Stored data:

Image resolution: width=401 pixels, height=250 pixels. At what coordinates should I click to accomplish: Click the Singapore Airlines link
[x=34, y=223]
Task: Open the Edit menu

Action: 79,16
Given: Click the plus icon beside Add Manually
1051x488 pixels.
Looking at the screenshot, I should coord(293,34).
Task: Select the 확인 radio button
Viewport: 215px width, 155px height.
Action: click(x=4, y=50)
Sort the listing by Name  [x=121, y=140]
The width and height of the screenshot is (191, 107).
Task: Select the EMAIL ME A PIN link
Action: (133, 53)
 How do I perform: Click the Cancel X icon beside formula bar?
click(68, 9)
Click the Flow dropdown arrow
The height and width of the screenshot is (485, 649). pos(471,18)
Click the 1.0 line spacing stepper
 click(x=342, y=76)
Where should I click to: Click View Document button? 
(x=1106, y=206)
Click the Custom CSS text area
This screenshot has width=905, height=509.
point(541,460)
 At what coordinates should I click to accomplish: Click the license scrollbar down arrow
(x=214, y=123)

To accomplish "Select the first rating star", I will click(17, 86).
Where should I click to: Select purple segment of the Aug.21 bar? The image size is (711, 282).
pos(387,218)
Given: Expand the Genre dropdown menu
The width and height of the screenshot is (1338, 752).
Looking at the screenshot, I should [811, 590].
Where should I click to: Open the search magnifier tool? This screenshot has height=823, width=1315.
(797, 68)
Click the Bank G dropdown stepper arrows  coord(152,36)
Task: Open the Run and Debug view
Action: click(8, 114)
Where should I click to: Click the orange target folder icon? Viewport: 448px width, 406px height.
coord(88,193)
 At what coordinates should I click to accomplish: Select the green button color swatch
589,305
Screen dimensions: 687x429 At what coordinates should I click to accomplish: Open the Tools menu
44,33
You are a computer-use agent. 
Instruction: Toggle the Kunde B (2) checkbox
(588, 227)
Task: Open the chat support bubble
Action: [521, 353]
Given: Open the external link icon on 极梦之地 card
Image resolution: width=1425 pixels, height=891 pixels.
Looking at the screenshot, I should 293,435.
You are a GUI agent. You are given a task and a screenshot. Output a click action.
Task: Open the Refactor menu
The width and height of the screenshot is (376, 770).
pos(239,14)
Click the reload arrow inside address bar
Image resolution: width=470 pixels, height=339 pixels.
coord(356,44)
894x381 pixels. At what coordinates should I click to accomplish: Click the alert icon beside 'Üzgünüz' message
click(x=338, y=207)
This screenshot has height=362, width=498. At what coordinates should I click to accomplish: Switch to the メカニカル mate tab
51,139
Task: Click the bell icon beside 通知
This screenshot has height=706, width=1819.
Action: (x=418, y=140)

## Exercise instructions
Set down, word for word, each line from the top of the records above through the line with "Task: Select the 확인 radio button".

## Task output
Image resolution: width=401 pixels, height=250 pixels. At what coordinates should I click to accomplish: Click the Singapore Airlines link
[x=34, y=223]
Task: Open the Edit menu

Action: 79,16
Given: Click the plus icon beside Add Manually
1051x488 pixels.
Looking at the screenshot, I should coord(293,34).
Task: Select the 확인 radio button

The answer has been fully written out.